The Court is mindful that Jones appears here as a pro se
plaintiff and therefore his complaint is to be held to less
stringent standards than formal pleadings drafted by lawyers.
Haines v. Kerner, 404 U.S. 519 (1972). Nonetheless, the Court
can discern no basis for asserting jurisdiction over this action.

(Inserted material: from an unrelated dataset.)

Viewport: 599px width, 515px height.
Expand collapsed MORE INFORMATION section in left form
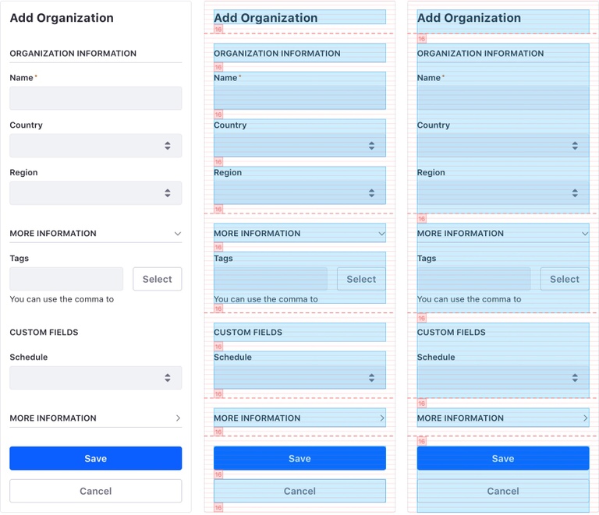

"The person asserting jurisdiction bears the burden of showing
that the case is properly before the court at all stages of the
litigation." Packard v. Provident Nat'l Bank, supra,
994 F.2d at 1045. For a court properly to assume jurisdiction over an
action under § 1332, complete diversity must be apparent from the
pleadings. Neat-N-Tidy Co., Inc. v. Tradepower (Holdings) Ltd.,
777 F. Supp. 1153 (S.D.N.Y. 1991) (complaint dismissed for lack
of diversity jurisdiction where corporate plaintiff failed to
allege its own and defendant corporation's principal places of
business). Thus, in the present case, where the complaint
affirmatively pleads plaintiff's and defendant Contract Health
Services' common Pennsylvania citizenship, dismissal for lack of
jurisdiction is proper. See Joyce v. Joyce, 975 F.2d 379 (7th
Cir. 1992) (affirming district court's sua sponte dismissal
for lack of subject-matter jurisdiction where jurisdictional
defect was incurable).
For the reasons stated above, the Complaint will be dismissed
in its entirety, pursuant to 28 U.S.C. §§ 1915(e)(2)(B)(ii) and
1915A(b)(1), as against all defendants for failure to state a
cognizable claim under 42 U.S.C. § 1983, and for lack of
diversity jurisdiction under 28 U.S.C. § 1332 with respect to the
state law tort claims. Plaintiff's application for appointment of
counsel will be denied as moot. An appropriate Order follows.